=== EXTRACTED ENTRIES ===
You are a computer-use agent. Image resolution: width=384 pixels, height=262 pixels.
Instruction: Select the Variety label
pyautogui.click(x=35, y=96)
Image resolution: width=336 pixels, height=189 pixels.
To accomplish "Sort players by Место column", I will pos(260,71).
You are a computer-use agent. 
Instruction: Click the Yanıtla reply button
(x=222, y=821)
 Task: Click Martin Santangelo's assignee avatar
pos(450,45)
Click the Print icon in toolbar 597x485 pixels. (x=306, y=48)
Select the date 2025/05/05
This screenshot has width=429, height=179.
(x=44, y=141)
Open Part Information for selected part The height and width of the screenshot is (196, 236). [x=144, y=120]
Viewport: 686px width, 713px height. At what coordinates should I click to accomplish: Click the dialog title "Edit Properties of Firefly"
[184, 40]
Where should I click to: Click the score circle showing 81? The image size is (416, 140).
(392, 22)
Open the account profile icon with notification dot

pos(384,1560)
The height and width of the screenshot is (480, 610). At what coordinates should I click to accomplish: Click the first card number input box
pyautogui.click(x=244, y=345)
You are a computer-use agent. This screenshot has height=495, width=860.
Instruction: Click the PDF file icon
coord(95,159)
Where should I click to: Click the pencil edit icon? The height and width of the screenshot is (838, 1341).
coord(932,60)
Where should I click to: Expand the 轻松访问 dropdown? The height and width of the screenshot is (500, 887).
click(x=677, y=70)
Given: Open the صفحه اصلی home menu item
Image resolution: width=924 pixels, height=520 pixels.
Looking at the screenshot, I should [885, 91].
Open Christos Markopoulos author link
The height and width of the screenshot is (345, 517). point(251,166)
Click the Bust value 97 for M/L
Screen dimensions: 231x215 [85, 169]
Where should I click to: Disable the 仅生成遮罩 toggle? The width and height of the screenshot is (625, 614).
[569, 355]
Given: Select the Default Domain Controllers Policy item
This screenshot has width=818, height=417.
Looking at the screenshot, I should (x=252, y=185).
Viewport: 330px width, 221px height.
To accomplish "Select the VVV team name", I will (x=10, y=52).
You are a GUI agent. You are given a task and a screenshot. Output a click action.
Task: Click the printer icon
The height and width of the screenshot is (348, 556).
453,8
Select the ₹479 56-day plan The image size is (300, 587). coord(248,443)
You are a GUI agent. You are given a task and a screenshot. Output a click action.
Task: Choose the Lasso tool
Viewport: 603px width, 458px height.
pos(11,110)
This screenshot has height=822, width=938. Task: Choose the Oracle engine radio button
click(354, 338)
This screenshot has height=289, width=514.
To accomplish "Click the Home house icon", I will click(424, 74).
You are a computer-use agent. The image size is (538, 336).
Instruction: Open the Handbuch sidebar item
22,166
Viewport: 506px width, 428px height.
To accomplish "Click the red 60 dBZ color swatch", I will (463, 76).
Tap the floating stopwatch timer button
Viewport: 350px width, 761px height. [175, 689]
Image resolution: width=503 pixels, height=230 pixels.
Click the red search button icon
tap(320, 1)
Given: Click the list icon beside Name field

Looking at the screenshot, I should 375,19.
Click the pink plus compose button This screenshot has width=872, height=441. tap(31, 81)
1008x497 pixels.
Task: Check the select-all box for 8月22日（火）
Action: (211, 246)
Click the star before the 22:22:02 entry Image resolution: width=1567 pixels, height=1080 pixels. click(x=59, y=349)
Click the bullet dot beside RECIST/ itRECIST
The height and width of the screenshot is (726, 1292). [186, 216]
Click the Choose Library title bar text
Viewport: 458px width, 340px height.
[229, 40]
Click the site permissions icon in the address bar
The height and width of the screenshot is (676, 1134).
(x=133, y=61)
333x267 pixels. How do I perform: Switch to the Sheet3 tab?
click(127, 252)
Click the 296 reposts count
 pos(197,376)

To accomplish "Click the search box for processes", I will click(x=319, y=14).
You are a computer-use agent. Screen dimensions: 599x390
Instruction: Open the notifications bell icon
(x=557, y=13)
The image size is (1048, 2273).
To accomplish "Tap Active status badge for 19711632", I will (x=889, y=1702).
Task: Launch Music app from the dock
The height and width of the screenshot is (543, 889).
===
Filter the entries down to the lines holding the string "computer". Copy each of those lines.

You are a computer-use agent. Image resolution: width=384 pixels, height=262 pixels.
You are a computer-use agent. 
You are a computer-use agent. This screenshot has height=495, width=860.
You are a computer-use agent. The image size is (538, 336).
You are a computer-use agent. Screen dimensions: 599x390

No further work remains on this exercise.